Quote from quazar
I have been surprised on a number of occasions by the most innocuous looking patients giving the most shocking answers to screening questions. Had the questions not been there, I likely wouldn't have asked, and never would have known the (in some cases very large and dangerous) risk was there. Yes, the screening questions are annoying, but I think of them like a giant sieve: they are useful filters that catch small things that would otherwise be missed. You never know.
I have no doubt that screening can be very useful in various settings or when performed in specific ways
I must say that I can't recall a time that I was shocked about a reply to a screening question.

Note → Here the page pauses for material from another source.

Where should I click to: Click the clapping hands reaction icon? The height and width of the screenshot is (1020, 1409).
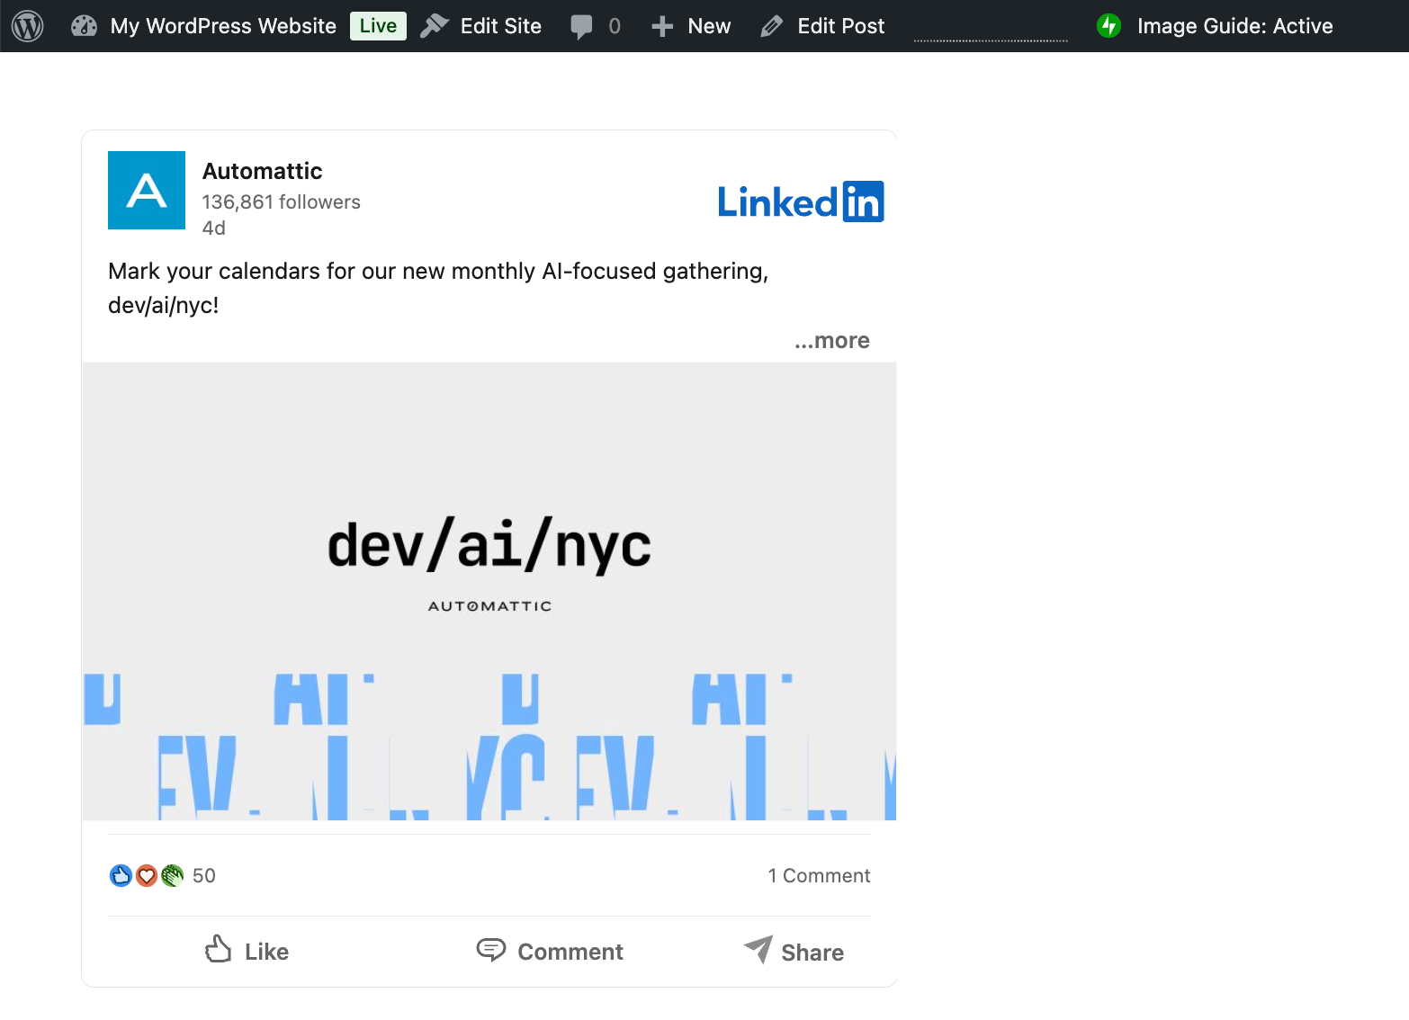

Please know I'm not saying that to be argumentative or to question your own personal experiences.
There may be different methods - such as being able to answer a question on a computer screen, or having the screen take place in private that "make sense" in my mind as things that might produce more useful results.

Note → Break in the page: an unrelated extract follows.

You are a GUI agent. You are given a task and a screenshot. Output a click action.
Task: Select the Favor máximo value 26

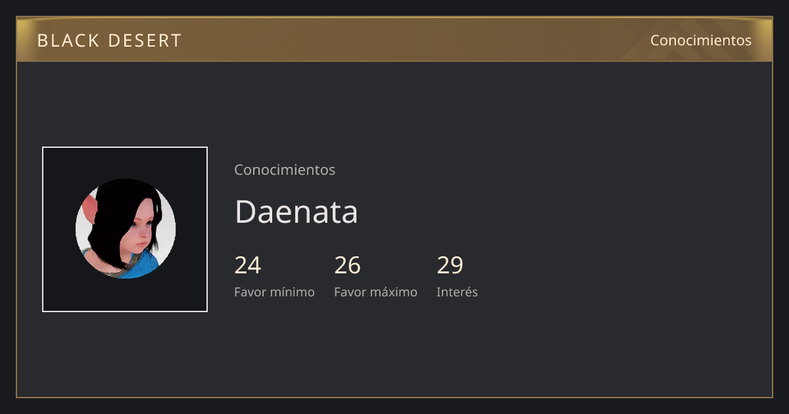point(347,265)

But in the ED the setting is thus: We're already putting every single patient through our giant sieve to filter out existing physical ailments that might kill someone in the next 24 hours. We don't have the time to figure out if we should exclude visitors from this screen or anything like that. We don't have time to sit and ask our screening questions in a therapeutic/open-ended way. We need to get everyone who is waiting through the "emergent physical problem" sieve ASAP.
The effect, therefore, is that I will be mostly looking at a computer screen, clicking or typing, and you will be sitting in a chair next to your partner, your boss, or your grandchild or 10 of your closest friends, when I ask you if you are in a safe living situation 0.5 seconds after you answer whether or not you smoke, which was asked 0.5 seconds after I asked you if you have any allergies...and you'll answer those questions with your child, your friend, your boss, your abuser, your pimp...whoever, standing right there with you.
Or in the case of smoking...15 years ago when you'd ask someone that question they might lie, they might answer sheepishly, etc. Nowadays, they know the routine. They say "yep!" They know we're moving right on to the next question just like Katie mentioned above. Our ED screening routines have been successful at letting them know that we don't care about the answer, and nothing is going to be done about it.